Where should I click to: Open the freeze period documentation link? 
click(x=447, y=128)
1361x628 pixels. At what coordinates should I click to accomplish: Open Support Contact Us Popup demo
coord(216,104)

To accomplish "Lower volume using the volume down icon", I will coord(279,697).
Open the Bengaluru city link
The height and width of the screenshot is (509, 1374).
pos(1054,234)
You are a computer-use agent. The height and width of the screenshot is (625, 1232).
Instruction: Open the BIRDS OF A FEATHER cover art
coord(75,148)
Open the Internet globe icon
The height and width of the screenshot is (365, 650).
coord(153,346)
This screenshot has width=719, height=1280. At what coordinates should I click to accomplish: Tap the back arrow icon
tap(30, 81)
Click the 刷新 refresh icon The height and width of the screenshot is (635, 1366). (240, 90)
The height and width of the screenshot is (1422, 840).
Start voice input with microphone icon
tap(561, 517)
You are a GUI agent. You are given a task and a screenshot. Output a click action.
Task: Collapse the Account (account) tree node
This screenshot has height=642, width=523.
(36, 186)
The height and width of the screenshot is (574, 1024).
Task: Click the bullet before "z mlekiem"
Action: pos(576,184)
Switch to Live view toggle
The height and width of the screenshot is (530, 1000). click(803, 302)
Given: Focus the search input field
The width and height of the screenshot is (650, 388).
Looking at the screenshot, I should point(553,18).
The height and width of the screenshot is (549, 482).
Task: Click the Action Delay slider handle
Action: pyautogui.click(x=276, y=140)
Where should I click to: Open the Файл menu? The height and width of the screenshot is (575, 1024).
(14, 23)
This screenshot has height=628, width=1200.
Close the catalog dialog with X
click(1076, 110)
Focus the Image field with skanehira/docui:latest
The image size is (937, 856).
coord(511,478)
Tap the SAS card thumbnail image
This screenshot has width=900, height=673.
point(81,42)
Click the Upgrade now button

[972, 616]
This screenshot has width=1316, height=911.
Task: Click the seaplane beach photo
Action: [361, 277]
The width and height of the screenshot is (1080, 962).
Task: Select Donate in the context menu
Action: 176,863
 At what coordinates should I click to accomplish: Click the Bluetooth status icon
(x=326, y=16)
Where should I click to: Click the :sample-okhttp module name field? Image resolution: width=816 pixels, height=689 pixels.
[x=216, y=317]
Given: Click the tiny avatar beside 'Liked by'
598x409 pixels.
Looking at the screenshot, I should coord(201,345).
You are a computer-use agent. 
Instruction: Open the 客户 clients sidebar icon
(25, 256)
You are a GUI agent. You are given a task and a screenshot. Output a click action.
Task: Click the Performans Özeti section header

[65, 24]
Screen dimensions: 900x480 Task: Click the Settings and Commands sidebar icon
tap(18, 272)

-.-.-

» **What to work on**
Tally the lines of the listing that hold the string "agent", then reply with that number alone.

» **Problem solution**
4